Audrey
Être femme, c’est aussi réaliser ce qu’on s’impose par convention sociale.
Chez moi, je ne porte pas de soutien-gorge. Après une journée de boulot, les seins étouffés par les armatures, les épaules gênées par les bretelles, et le dos irrité par la fermeture, je ne rêve que d’une chose, rentrer chez moi et me libérer.
Et pourtant, je n’avais jamais vraiment réfléchi au fait que je pouvais m’en passer.
Alors oui, j’ai de très beaux soutien-gorge que j’aime porter, comme un beau bijou qui me mettrait en valeur. Mais la plupart du temps, ils me chatouillent, ils me grattouillent, ils me serrent, me grattent, me brûlent. Et pourtant, je me force et je me l’impose. Et on en parle de ce mot affreux “soutien-gorge”, la gorge étant un euphémisme pour désigner les seins. Ainsi, même le mot lui-même a pour objectif de cacher la même chose que l’objet.
Il n’a jamais été prouvé scientifiquement que les soutien-gorge avec une quelconque efficacité sur le maintien de la poitrine. C’est le poids de celle-ci et la qualité de la peau qui sont responsables du relâchement que l’on observe avec les années. Au contraire : la poitrine est naturellement soutenue par des ligaments qui se distendent s’ils ne sont pas sollicités, ce qui est le cas avec les soutien-gorge. D’ailleurs, une étude en 2013 du professeur Rouillon sur 330 jeunes sportives a démontré les bénéfices esthétiques de l’absence de soutien-gorge : les seins se raffermissent, et les mamelons remontent en moyenne de 7 mm en un an : sans soutien-gorge, la poitrine s’embellit et gagne en fermeté.
Et avec cette idée, il y aurait celle qu’il existe un sein type ? des critères de beauté pour les poitrines ? Alors que comme les individus, aucune poitrine n’est identique et elles sont pourtant toutes belles qu’elles que soient leurs formes, ou leur taille, au même titre que toutes les autres parties d’un corps.
Je comprends le discours bienveillant de certains hommes qui pensent nous protéger des individus malintentionnés. Mais au mieux c’est maladroit et au pire votre avis sur mes seins sans que je ne vous le demande, ce n’est pas flatteur, c’est intrusif et parfois offensant. Je me dis même qu’on ne devrait pas pouvoir donner son avis quand on n’est pas concerné. Par exemple, je n’ai pas de pénis, je n’ai donc pas d’avis sur le fait de porter plutôt un slip, un caleçon ou rien du tout.

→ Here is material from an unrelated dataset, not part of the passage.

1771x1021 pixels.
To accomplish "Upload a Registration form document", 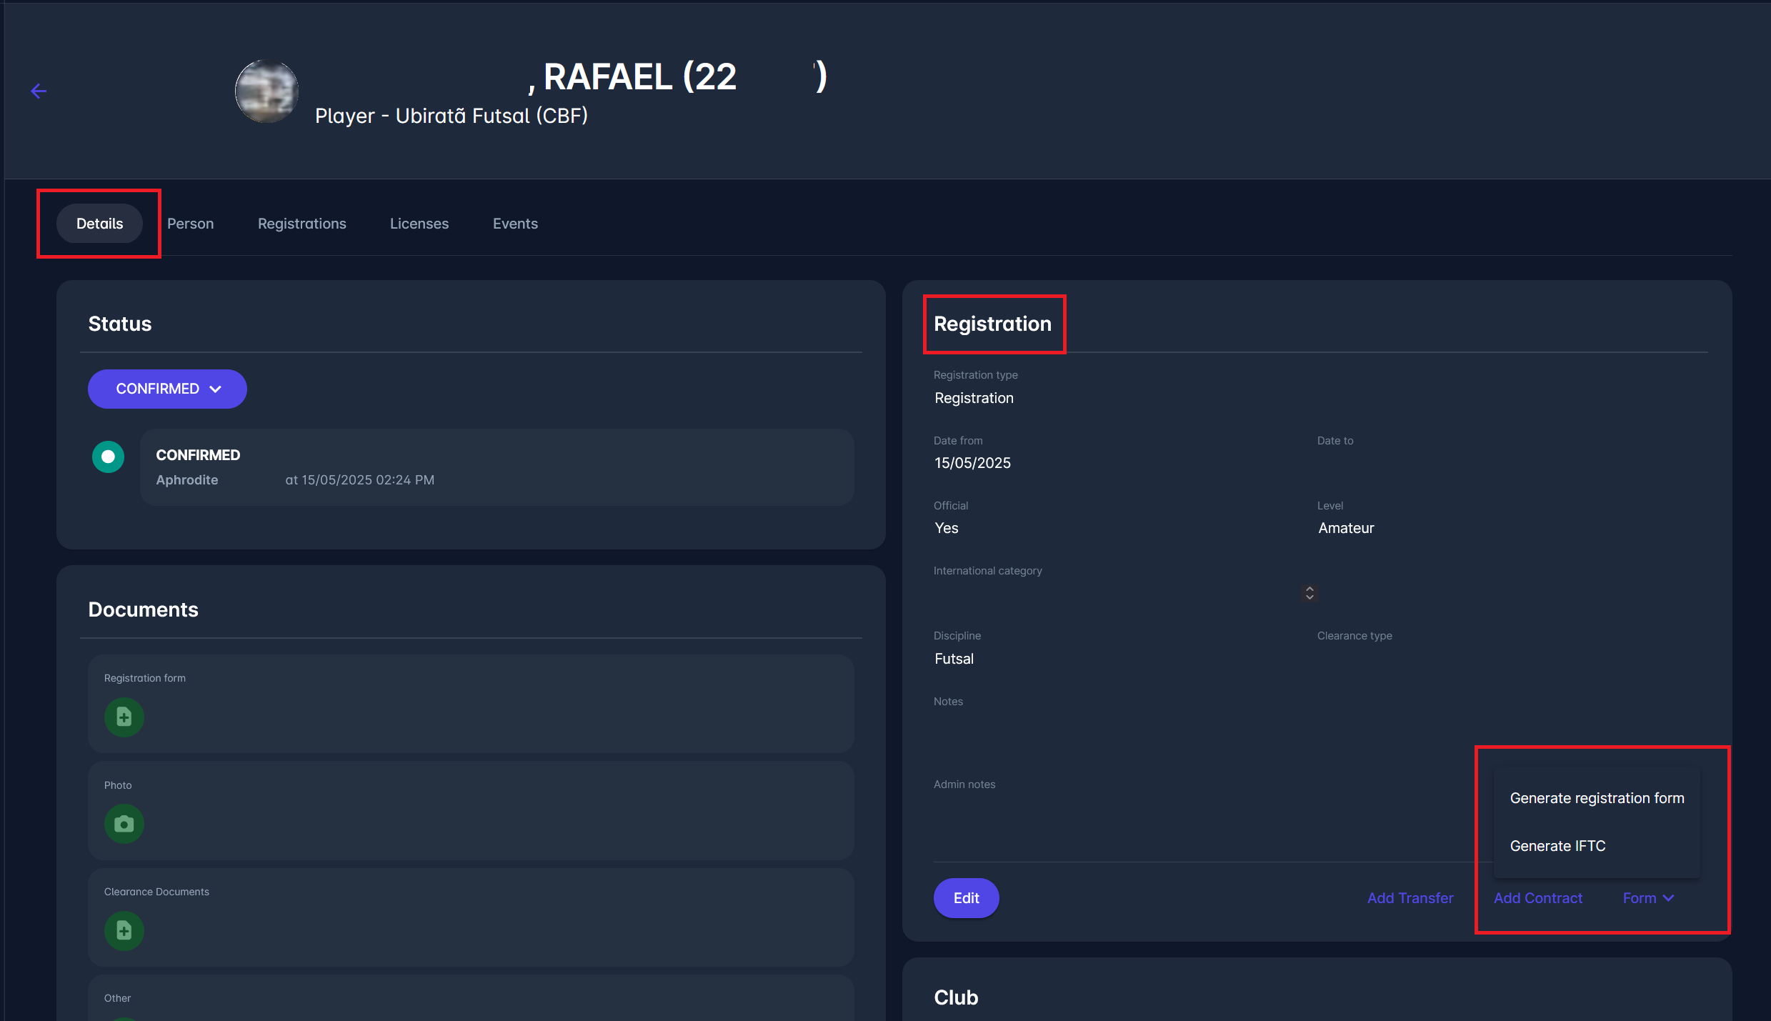I will (x=124, y=717).
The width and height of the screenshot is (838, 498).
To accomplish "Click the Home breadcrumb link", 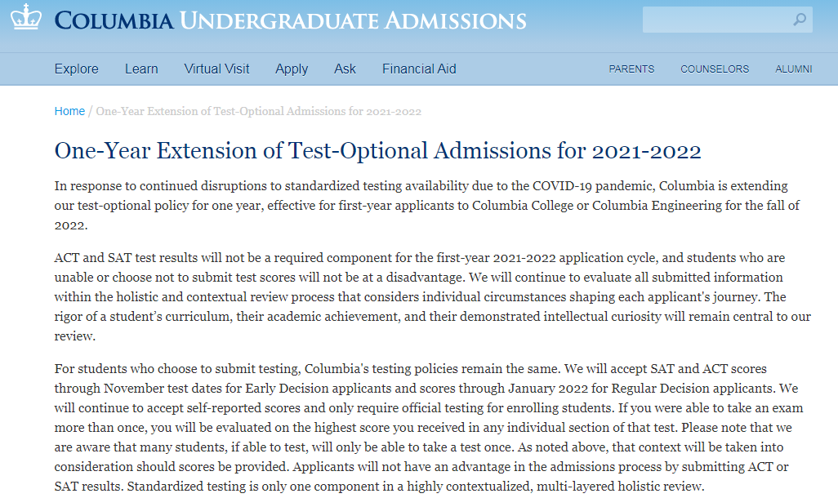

Quand je libère mes seins du soutien-gorge, je ne les présente pas aux regards des autres. Je ne suis ni impudique ni aguicheuse. On ne devrait pas s’autoriser à formuler un avis sur le corps, ou n’importe quel choix personnel d’une femme ou d’un homme sans y avoir été invité. Un regard peut être aussi déplacé qu’un mot ou un geste. Je pense que certaines remarques ont aussi pour but de soustraire à la vue un pan de notre sexualité que vous vous laissez le choix d’investir. Cela vous appartient, et ne devrait rien à voir avec le fait de nous cacher ou pas.
« Couvrez ce sein que je ne saurais voir. Par de pareils objets, les âmes sont blessées, Et cela fait venir de coupables pensées »
Molière, je ne suis pas responsable de tes pensées. Effectivement, on peut imaginer le pouvoir des seins de la femme sur l’homme, la puissance de ces attributs qui arrivent à ôter tout discernement à la moitié de l’humanité. Mais nous ne pouvons prendre cette responsabilité.
Toi l’homme qui me veut du bien, je te remercie. Mais ne me dit pas que j’ai un problème ou que mettre un soutien-gorge serait une solution. Rappelle-toi que j’ai le droit de m’habiller comme je l’entends, comme c’est confortable pour moi ou comme j’aime pour me sentir bien et belle dans ma peau. Le problème ce n’est pas moi, mon corps, mes courbes, mes choix vestimentaires. Le problème se pose dans le regard de l’autre. Que certains hommes s’autorisent à franchir des limites que la société ne leur impose pas. Et que ça ne devrait pas être comme ça, mais que je ne suis pas obligée de me taire et d’accepter. Qu’on peut en parler, et s’entendre.
Évoluer seins libres, ne devrait pas être un acte politique. Ni même être un sujet de débat. Je ne cherche pas à confronter, ou dénoncer, je veux me réapproprier mon corps que j’ai souvent contenu et contraint par convention, par acceptation de l’inacceptable.
L’utilité première de l’objet est davantage sociétale, en prise aux injonctions patriarcales, que sanitaire. Et il est nécessaire de remettre en cause la façon dont il nous est quasi systématiquement imposé. Nous pouvons les porter, les montrer, les brûler, les oublier, tant que c’est une question de choix.